(04-21-2015 09:13 AM)nzmorange Wrote: (04-21-2015 04:57 AM)johnbragg Wrote: The point isn't whether West Virginia would want the move, or whether the Big XII payout or the ACC payout is $1M/year bigger or smaller. It's that West Virginia would be an average ACC school, much like SLU or Dayton would be average Big East schools, and that adding an average school doesn't increase the value of the conference enough to have the move make sense.
Adding West Virginia (or Kentucky, or Rutgers, or a Maryland reunion) doesn't increase the ACC value from $250M or so a year to around $300M. That's what it would take to go from 14 teams @ $18M to 15 teams @ $20M. Without a conference network, you'd need a school who brings $50M to the table. You need a locomotive, not just a workhorse who pulls its fair share.

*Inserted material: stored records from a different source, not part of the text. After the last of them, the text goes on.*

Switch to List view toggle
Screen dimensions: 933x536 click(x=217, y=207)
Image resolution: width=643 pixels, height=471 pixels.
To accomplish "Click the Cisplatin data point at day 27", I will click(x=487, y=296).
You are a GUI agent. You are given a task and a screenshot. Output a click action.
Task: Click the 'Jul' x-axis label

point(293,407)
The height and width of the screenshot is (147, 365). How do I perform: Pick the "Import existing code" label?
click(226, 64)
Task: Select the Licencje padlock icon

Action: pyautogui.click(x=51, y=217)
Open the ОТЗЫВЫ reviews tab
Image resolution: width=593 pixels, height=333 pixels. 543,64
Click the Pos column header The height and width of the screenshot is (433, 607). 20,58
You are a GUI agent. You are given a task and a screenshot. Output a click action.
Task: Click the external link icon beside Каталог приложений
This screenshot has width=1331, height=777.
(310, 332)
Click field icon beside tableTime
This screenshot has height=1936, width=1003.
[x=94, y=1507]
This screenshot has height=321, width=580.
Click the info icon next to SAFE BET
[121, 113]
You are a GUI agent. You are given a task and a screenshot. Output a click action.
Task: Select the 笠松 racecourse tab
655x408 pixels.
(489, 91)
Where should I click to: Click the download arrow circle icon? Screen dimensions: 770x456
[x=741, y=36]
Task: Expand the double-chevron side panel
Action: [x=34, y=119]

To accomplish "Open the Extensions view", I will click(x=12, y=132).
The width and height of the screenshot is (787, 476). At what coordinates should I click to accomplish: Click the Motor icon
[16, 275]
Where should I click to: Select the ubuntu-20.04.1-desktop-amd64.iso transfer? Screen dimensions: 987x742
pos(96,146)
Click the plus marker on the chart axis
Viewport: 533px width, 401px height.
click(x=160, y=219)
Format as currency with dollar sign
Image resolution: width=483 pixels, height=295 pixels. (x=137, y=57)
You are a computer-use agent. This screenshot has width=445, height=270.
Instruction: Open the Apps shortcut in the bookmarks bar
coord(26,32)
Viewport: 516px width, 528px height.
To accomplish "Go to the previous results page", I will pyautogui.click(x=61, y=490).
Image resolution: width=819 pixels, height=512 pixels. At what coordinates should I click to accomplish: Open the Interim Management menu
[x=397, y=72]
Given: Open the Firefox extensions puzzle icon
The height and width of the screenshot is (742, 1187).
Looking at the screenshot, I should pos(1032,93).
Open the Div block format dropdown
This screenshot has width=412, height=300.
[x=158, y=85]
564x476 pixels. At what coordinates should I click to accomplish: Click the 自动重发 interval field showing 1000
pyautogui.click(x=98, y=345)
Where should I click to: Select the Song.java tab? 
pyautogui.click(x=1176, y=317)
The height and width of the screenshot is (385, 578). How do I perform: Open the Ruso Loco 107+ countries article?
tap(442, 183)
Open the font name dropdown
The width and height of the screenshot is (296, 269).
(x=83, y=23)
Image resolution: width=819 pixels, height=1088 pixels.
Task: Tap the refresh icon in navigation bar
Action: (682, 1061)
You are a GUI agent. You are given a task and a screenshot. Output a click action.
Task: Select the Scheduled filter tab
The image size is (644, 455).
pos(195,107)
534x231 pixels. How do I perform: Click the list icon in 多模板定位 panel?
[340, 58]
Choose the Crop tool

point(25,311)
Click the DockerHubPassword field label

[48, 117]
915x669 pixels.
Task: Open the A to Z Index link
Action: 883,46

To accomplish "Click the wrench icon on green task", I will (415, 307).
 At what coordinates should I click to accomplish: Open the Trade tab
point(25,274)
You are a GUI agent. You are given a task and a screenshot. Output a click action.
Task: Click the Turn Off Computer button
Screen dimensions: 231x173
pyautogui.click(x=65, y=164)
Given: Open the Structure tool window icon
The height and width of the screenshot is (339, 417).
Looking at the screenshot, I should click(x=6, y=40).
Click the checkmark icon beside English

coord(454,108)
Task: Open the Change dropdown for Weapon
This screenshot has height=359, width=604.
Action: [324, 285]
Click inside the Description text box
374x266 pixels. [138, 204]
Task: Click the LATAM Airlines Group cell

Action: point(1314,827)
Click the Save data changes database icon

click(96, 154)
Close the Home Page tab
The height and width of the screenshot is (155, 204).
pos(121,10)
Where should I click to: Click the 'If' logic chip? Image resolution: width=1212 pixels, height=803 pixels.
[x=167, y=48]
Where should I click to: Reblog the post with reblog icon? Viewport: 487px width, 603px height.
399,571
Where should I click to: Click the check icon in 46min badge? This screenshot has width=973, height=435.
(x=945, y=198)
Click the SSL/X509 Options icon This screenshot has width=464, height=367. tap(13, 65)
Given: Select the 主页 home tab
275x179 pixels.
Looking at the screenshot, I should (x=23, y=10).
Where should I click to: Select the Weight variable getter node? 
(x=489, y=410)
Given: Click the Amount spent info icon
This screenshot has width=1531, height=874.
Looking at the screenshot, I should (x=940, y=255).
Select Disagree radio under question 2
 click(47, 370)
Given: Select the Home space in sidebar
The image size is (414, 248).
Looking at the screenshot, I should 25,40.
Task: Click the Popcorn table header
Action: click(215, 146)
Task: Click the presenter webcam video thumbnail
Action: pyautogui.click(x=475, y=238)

Where are you getting an arbitrary $50 million dollars/yr?
ACC is now at $18M per year for 14 schools. 18 x 14 = 252. Notre Dame gets a few million for basketball, but let's just say $250. You expand to increase the per-school payout, so you need say 15 x $20M = $300M. $300M - $250M = $50M.
Quote:Adding WVU would be accretive. I think that even you agree with me there, even if you are substantially downplaying the benefits. By definition of the add being accretive, so long as it doesn't block off a better move, it should be pursued. That fact begs the question of whether adding WVU blocks off a better move? I don't think it does. If anything, it increases the liklihood of adding PSU down the road.
And, FWIW, the ACC makes a min of over $20 million. I don't think that changes the dynamics, though.
I got the $18M number from
http://www.cbssports.com/collegefootball...l-annually . Doesn't really change anything--if ACC is getting $20M now, they'd want a bump to $21 or 22M per for expanding. So (22 x 15 = $330M) - (20 x 14 = $280M) is still around $50M.
Most of the big raids have been about more than just the school.
PAC expansion was about the PAC network(s).
Texas A&M to the SEC brought Texas, and led to the SEC Network.
Nebraska to the Big Ten meant a Big Ten championship game, plus the Cornhuskers.
Rutgers and Maryland brought the BTN onto basic cable on the Eastern seaboard.
(And of course, back in the day, the ACC adding Miami got them a CCG and made sure that the Big East wouldn't end up raiding the ACC one day.)
Remember, the ACC didn't get much for adding Syracuse and Pitt--a small per-school bump, and they had to extend for more years. You don't get much mileage out of "accretive" adds.
With the contracts and conferences sized as they are, the only moves that make sense are blockbuster moves.